Bref, revenons aux questions (positives) !

Il a été question de la plaquette de publicité à l'attention des éventuels repreneurs (elle nous a été distribuée) et du travail fait par une entreprise (photographies panoramiques) sur le Bataillet. Les Amis du Bataillet avait insisté sur le fait que ce travail pourrait être très vendeur pour un repreneur éventuel. Les photos panoramiques (et leur présentation) sont très pros et on a vraiment l'impression d'y être (c'est une visite virtuelle du centre). Mr Desclaux nous apprend que la DGAC a acheté ce travail et qu'effectivement il est très bien fait. Parfait ! Nous allons enfin dans le même sens !

Beaucoup de questions sur les éventuels repreneurs, s'il y a déjà des touches, lesquelles...

Les réponses ne sont pas précises pour l'instant, mais il en ressort 2 points : Le premier est que la recherche d'un repreneur a été élargie (secteur tourisme mais aussi médico-social), les critères de choix étant la durabilité du projet proposé, la reprise des salariés (volet économique et social)... Le second est que certains contacts ont déjà été pris et que le but est de faire visiter le site aux personnes potentiellement intéressées. Nous devrions être prévenus de ces visites (transparence de la cession). Bon !

Mr Desclaux sait qu'il y a des travaux à réaliser sur le centre et le prix de vente (proposé par France Domaine venu l'estimer la semaine dernière) peut être revu à la baisse si le projet du repreneur est sérieux. En gros et clairement, le critère financier n'est pas prioritaire... C'était aussi une de nos questions.

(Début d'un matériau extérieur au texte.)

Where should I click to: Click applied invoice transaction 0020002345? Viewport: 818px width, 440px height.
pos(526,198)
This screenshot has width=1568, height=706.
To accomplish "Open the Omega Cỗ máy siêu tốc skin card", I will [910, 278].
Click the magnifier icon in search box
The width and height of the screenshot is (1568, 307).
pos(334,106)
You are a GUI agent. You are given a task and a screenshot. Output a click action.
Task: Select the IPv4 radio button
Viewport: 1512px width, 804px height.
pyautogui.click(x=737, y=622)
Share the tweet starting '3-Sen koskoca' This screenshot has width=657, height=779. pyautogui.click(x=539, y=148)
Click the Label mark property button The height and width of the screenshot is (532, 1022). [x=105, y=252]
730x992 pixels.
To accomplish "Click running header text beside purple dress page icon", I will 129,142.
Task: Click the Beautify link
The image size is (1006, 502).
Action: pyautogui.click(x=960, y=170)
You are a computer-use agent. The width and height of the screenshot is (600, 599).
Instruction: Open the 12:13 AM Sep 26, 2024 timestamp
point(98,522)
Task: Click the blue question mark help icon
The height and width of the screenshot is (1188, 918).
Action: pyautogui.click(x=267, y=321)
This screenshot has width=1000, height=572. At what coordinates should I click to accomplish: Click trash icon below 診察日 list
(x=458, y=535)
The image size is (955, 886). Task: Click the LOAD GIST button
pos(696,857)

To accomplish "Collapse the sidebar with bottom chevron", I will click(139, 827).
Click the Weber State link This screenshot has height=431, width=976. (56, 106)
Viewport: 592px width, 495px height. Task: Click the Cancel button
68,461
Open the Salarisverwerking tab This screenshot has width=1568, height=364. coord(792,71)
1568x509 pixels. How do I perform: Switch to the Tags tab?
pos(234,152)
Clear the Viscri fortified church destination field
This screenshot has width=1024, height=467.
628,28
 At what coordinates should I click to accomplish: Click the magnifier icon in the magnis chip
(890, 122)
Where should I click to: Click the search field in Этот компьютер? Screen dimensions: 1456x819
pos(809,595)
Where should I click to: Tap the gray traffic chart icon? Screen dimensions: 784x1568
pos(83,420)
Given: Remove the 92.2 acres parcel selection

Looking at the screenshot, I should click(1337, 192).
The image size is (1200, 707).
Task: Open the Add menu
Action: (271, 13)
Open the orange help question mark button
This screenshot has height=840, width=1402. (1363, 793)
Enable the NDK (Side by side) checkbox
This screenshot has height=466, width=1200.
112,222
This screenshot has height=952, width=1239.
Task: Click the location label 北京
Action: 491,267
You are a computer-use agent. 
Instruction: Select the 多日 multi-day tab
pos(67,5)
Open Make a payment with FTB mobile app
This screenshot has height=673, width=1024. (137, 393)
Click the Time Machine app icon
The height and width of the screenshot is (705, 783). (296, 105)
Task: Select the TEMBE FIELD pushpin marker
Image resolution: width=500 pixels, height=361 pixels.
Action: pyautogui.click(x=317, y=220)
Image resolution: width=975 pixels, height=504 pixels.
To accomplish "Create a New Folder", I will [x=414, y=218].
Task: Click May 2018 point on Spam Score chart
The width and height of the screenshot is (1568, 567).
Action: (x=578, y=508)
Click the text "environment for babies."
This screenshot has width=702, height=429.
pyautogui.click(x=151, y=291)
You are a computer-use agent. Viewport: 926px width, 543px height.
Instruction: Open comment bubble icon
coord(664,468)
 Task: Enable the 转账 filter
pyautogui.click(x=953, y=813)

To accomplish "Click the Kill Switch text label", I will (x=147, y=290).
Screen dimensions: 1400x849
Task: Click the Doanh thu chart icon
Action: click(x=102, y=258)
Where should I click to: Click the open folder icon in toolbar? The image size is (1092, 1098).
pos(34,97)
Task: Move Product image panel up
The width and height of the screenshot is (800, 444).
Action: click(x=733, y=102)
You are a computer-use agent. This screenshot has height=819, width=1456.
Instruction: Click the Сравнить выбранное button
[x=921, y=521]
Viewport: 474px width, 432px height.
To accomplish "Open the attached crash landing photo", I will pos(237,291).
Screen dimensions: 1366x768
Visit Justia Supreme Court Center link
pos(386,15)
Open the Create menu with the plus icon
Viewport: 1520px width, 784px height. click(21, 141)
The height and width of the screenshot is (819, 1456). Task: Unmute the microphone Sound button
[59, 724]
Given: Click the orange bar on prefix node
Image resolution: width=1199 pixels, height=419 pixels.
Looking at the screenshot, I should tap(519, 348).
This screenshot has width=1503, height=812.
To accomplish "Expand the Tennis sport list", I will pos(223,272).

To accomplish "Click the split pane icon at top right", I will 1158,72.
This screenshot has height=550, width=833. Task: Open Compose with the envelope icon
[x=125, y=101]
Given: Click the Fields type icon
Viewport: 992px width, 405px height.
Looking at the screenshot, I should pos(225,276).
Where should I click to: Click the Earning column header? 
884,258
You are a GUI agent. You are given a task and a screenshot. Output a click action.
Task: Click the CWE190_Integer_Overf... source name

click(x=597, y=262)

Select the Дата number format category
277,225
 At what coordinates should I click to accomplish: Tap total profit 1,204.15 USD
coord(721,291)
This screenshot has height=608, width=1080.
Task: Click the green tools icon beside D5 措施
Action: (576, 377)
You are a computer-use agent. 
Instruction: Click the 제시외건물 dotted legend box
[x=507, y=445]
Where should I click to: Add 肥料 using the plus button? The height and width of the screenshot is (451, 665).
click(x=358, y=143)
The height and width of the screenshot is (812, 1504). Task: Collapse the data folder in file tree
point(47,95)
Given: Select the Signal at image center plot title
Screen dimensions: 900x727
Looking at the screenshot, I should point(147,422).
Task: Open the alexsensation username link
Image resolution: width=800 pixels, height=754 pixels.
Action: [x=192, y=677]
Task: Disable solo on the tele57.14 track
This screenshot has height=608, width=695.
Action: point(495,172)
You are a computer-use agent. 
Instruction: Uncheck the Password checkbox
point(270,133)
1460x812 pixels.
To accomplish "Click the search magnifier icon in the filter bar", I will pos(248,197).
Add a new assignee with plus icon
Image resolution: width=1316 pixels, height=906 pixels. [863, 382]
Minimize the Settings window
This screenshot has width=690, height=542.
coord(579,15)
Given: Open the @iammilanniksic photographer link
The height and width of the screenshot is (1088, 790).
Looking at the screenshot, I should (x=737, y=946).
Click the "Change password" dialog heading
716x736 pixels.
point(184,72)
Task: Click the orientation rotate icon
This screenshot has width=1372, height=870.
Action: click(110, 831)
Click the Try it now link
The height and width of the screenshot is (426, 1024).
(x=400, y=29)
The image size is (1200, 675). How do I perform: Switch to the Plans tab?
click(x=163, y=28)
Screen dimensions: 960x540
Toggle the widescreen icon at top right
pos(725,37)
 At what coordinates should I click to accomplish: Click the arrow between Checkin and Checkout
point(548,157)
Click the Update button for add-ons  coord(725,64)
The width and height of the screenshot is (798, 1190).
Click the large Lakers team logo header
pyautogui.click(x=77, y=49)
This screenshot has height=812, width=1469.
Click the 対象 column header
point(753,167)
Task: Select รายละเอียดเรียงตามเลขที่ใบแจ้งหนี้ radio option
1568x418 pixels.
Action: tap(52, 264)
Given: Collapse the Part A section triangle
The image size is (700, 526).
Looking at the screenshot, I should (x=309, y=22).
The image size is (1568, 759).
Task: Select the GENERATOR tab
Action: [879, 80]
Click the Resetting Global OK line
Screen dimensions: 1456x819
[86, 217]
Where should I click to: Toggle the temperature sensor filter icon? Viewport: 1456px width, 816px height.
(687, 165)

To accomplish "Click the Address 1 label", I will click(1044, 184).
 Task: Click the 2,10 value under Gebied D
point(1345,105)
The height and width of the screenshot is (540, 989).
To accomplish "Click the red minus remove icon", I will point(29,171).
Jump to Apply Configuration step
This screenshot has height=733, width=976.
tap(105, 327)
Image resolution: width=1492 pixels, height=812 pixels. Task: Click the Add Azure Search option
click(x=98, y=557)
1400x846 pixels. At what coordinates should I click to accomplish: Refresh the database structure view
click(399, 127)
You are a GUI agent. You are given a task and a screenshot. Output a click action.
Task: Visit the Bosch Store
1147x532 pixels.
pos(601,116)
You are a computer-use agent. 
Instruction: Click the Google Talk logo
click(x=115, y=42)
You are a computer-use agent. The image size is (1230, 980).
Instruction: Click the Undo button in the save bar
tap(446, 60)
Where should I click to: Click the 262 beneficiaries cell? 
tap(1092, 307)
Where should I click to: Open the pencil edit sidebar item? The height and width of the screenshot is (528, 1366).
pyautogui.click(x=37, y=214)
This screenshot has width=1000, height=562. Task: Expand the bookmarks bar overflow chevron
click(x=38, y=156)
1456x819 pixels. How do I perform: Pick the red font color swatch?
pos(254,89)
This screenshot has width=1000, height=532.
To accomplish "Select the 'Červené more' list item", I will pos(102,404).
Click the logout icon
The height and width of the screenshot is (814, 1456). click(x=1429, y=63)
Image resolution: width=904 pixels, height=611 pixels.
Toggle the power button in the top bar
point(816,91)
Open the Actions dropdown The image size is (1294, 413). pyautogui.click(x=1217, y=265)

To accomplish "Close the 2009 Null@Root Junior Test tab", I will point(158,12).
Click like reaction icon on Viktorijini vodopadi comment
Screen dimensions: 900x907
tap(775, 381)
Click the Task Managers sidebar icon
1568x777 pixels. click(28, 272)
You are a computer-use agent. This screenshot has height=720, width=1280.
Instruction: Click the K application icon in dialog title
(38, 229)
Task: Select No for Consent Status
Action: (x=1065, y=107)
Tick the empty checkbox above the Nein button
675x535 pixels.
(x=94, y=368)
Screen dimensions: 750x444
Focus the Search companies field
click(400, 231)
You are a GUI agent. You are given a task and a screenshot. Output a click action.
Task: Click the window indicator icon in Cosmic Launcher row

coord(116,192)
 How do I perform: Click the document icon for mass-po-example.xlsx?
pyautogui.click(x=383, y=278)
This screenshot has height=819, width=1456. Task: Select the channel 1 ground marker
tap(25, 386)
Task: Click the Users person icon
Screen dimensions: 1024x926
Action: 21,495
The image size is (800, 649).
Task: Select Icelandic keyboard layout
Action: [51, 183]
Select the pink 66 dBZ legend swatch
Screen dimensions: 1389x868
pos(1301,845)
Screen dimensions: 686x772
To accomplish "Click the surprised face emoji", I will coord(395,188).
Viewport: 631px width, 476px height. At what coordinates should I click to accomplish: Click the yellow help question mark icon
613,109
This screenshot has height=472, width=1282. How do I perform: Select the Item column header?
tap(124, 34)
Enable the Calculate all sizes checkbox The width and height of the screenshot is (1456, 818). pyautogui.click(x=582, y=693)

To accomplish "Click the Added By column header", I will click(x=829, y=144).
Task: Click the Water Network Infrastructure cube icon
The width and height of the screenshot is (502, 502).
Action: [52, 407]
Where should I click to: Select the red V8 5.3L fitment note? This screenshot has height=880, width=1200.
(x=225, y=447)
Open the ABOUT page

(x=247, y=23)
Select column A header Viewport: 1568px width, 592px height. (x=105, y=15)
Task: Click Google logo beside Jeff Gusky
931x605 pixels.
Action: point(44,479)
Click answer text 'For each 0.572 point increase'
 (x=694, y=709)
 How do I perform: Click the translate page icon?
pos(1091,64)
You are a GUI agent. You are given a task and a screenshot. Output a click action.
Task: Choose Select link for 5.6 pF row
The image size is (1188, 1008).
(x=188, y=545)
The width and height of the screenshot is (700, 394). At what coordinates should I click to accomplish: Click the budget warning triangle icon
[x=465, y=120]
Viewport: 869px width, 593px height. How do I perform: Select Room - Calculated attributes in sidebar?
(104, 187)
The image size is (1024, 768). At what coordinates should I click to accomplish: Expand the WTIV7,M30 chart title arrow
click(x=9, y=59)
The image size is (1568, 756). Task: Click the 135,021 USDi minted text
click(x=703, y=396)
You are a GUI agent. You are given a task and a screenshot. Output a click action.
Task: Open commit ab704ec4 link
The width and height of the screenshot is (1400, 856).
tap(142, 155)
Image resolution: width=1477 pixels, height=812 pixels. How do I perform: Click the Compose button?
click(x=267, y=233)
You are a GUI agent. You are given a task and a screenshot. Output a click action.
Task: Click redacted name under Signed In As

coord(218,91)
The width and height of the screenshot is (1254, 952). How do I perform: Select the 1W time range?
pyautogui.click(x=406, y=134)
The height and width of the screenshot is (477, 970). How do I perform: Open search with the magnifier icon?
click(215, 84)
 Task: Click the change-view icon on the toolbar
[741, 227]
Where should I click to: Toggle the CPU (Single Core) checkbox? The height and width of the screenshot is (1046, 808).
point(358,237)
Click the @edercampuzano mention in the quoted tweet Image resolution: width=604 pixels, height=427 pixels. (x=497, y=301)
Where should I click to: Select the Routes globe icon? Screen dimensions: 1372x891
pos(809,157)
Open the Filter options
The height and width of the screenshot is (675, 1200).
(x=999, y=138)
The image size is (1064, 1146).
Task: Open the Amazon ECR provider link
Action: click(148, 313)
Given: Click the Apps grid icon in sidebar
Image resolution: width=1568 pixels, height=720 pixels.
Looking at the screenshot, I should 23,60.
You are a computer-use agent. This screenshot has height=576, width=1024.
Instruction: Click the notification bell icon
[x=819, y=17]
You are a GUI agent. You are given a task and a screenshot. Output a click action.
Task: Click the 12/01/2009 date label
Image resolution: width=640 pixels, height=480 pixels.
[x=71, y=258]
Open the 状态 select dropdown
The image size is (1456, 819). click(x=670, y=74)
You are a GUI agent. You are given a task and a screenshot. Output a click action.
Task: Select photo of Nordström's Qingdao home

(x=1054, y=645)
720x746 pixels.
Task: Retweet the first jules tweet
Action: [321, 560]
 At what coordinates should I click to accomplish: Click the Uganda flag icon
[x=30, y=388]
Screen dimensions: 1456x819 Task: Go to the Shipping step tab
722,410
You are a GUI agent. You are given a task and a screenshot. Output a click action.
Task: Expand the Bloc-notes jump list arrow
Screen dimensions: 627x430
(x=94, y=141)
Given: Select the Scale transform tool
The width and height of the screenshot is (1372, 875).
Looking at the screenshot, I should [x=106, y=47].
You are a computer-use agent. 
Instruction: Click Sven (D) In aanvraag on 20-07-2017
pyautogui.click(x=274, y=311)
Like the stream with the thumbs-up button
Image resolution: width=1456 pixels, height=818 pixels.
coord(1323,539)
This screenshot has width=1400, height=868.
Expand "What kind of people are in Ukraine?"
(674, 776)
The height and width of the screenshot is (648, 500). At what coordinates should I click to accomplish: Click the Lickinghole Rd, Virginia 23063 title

Bilan : rencontre fructueuse à notre avis car il est essentiel pour chacun de communiquer. Il faut maintenant ne pas relâcher notre présence, sous prétexte que la DGAC "s'occupe de tout".

Le premier axe de notre combat était d'inciter la DGAC à garder le centre, avec des modifications de gestion (plus de publicité sur internet, formations internes plus conséquentes sur le centre, apport de clients extérieurs en hors saison...), bref, une politique différente que celle menée actuellement qui aurait pu faire vivre largement le centre, avec bénéfices à la clé. Nous aurions gardé nos emplois, les clients du Bataillet auraient pu revenir dans ce centre qu'ils apprécient, les 3 agents DGAC (François, Yves et Robert) maintenus à leurs postes.

Sachant mantenant que la décision de la DGAC est de se désengager du Bataillet est irrévocable, nous actionnons la seconde corde à l'arc de notre lutte, à savoir la recherche efficace d'un repreneur (et pas l'abandon du site comme à Parentis !). Nous en sommes donc là, à maintenir notre présence très forte au Bataillet, même si chacun a d'autres occupations ici et là, et rester très vigilants à ce qui se passe, réagir très rapidement. Il nous reste à attentre maintenant la suite des évènements, visites des éventuels repreneurs (il devrait y en avoir une la semaine prochaine). Le seul point noir de cette seconde corde est que les 3 agents de la DGAC ne sont pas pris en compte dans cette option choisie par l DGAC, et que, même si des propositions leur seront faites parla DGAC, ce ne sera sans doute pas au Bataillet... Du coup, Yves, Robert et François qui habitent Montégut vont se retrouver à aller travailler très certainement à l'extérieur de leur village !

 

Après la fin de la réunion, Mr Desclaux fera une visite rapide du Bataillet qu'il ne connaissait pas encore.